Courrier International · mis à jour il y a 23 j

Selon une étude statistique menée par “Politico” qui concerne les six pays européens les plus touchés par la canicule du mois de juin, la surmortalité aurait été d’au moins 14 000 cas le mois dernier. Des chiffres encore provisoires, mais déjà très inquiétants..

Une estimation de décès

En juin 2026, une vague de chaleur intense a frappé l’Europe, causant selon des estimations la mort de près de 14 000 personnes dans six pays du continent. Ces chiffres proviennent d’une analyse de la surmortalité, un terme qui désigne l’augmentation du nombre de décès par rapport à la moyenne des années précédentes pour la même période. Par exemple, entre le 22 et le 28 juin, la France a enregistré 2 025 décès supplémentaires, la Belgique 1 747 entre le 18 juin et le 1er juillet, et l’Allemagne 6 800 sur la même semaine. Ces données ont été compilées par le site Politico à partir des statistiques officielles des pays concernés. Cependant, il est important de noter que ces chiffres restent des estimations, car les vagues de chaleur aggravent souvent des problèmes de santé préexistants plutôt que de provoquer directement des décès.

Données européennes

Le réseau statistique EuroMOMO, qui surveille la mortalité en Europe, a publié des chiffres encore plus alarmants : entre le 22 et le 28 juin 2026, les 27 pays de l’Union européenne ont enregistré 10 650 décès supplémentaires par rapport à la moyenne habituelle. Ces données ont été analysées par Lasse Skafte Vestergaard, médecin-chef au Statens Serum Institut danois, qui héberge EuroMOMO. Selon lui, il n’existe actuellement aucune autre explication plausible à cette hausse brutale de la mortalité, comme une épidémie ou une crise sanitaire majeure. Ces chiffres, bien que partiels, illustrent l’ampleur exceptionnelle de l’impact de cette canicule sur la santé publique en Europe.

Rôle de la pollution

La surmortalité liée aux vagues de chaleur ne s’explique pas uniquement par la hausse des températures. Julio Díaz, chercheur à l’Institut de santé Carlos III en Espagne, souligne que les canicules favorisent aussi l’augmentation des niveaux de pollution atmosphérique. En effet, les températures élevées peuvent provoquer une hausse des concentrations d’ozone, de dioxyde d’azote et de particules en suspension, des polluants qui affectent particulièrement les mêmes groupes vulnérables que la chaleur, comme les personnes âgées ou celles souffrant de maladies respiratoires ou cardiovasculaires. Díaz s’interroge sur l’absence de mesures ciblées contre cette pollution, pourtant tout aussi mortelle : « Personne ne vous dit de porter un masque ou de réduire la circulation. »

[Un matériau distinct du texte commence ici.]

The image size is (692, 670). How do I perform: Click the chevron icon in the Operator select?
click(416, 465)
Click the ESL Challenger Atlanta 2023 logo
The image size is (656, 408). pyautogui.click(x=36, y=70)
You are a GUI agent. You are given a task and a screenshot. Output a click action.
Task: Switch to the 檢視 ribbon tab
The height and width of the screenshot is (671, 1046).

Ce que ça pourrait changer

Les chiffres de la surmortalité ont suscité une forte réaction dans la presse européenne. Le quotidien espagnol *La Vanguardia* a mis en avant le nombre de 10 000 décès supplémentaires sur sa une du 14 juillet 2026, soulignant l’urgence d’agir face à cette crise. L’article rappelle que l’impact des canicules sur la santé est un phénomène complexe, influencé par plusieurs facteurs, dont la pollution. Cette couverture médiatique reflète l’inquiétude croissante des autorités et des citoyens face à l’augmentation des vagues de chaleur, perçues comme un avant-goût des conséquences du *changement climatique*. Les débats portent désormais sur l’adaptation des politiques publiques pour protéger les populations les plus fragiles.